Beige jacket, aviator sunglasses, Norma Anderson was there, at 91 years old. The name of this former Republican elected official will remain in American political history since the “Trump versus Anderson” affair.
Norma Anderson is the lead plaintiff in the suit that led the Colorado Supreme Court to ban Donald Trump’s name from appearing on the state’s primary ballots, finding that he had “intentionally organized and incited a violent mob to attack the United States Capitol in a desperate attempt to stop the electoral votes cast against him from being counted.” The former Republican president appealed to the United States Supreme Court, which began debating it Thursday in Washington.
A crowd opposed to Trump gathered in front of the institution, which had allowed only 50 people from the public, in addition to members of the Supreme Court bar and journalists, for this day of hearing where the lawyers of each party presented their arguments regarding this point: why the insurrection clause included in the 14th Amendment of the sacrosanct United States Constitution can or cannot be applied to Trump?

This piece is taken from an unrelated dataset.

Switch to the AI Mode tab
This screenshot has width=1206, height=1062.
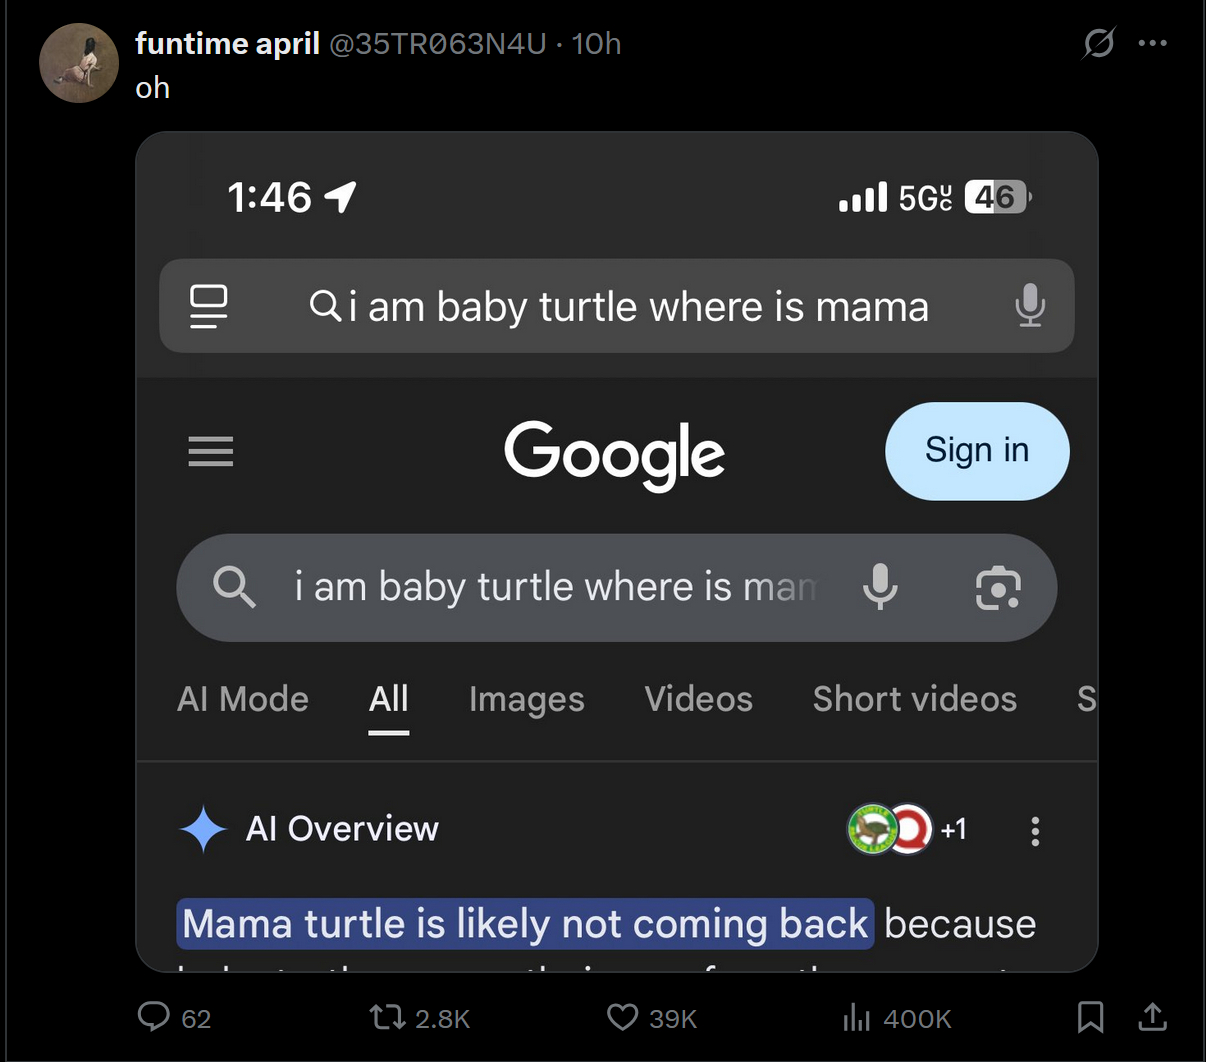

The nine judges obviously did not comment on the subject but their questions throughout the two-hour hearing showed how skeptical they were.
“There will only be a handful of states left to decide the presidential election”
Without discussing the merits – whether Trump incited his supporters to try to overturn the result of the lost 2020 election, a question which must be tried criminally next month in Washington – the judges, whether conservative or progressives, expressed their concern about the adoption by the States of radical measures likely to influence the presidential election next November.
Conservative Chief Justice John Roberts told John Murray, a lawyer representing Norma Anderson, the three other Republican electors and two unaffiliated electors behind the Colorado lawsuit against Trump, that a Legal confirmation of their position would lead states to disqualify the Republican favorite, and others to do the same against Joe Biden.
“There will only be a handful of states left to decide the presidential election. “It’s a pretty formidable consequence,” he warned, arguing that it was also contrary to the spirit of the 14th Amendment, written in 1868 after the American Civil War, the Civil War (1861- 1865), to prevent losing southern states, and then seceding states, from taking power.
“The question you face is why a single state should decide who can be president of the United States,” said liberal Justice Elena Kagan.
A worrying impact on democracy?
Conservative Judge Brett Kavanaugh, appointed by Trump, focused on the impact that could have on democracy if states could individually exclude candidates from their ballots. “Your position has the effect of disenfranchising voters to a large extent,” he told John Murray.
Who bluntly responded that “the reason we are here is because President Trump tried to disenfranchise 80 million Americans who voted against him, and the Constitution does not require that he be given a another chance.”
Donald Trump was not present at the hearing. His lawyers’ brief to the Supreme Court argues that “efforts to disqualify votes threaten to disenfranchise tens of millions of Americans and promise to unleash chaos if other courts and state officials follow suit.” “Colorado example”.
The six Colorado voters denounce this argument which they perceive as a threat of political violence, from a candidate who had no scruples on the matter. “We have already seen Trump lash out,” they wrote in a document released before the hearing.
Regarding the section of the 14th Amendment, which disqualifies officers of the United States who have participated in or called for rebellion while on a mission to “uphold” the Constitution, Trump asserts that “the president is not a United States officer in the sense in which this term is used in the Constitution,” his brief indicates, and that he never uttered the word “support.”
During the inauguration ceremony in Washington on January 20, 2017, Trump swore like any president, with his hand on the Bible, to “safeguard, protect and defend the Constitution of the United States”. Judge Sonia Sotomayor, the most liberal of the nine Sages, said Thursday that it was a “slightly complicated rule, designed to only benefit (Trump).”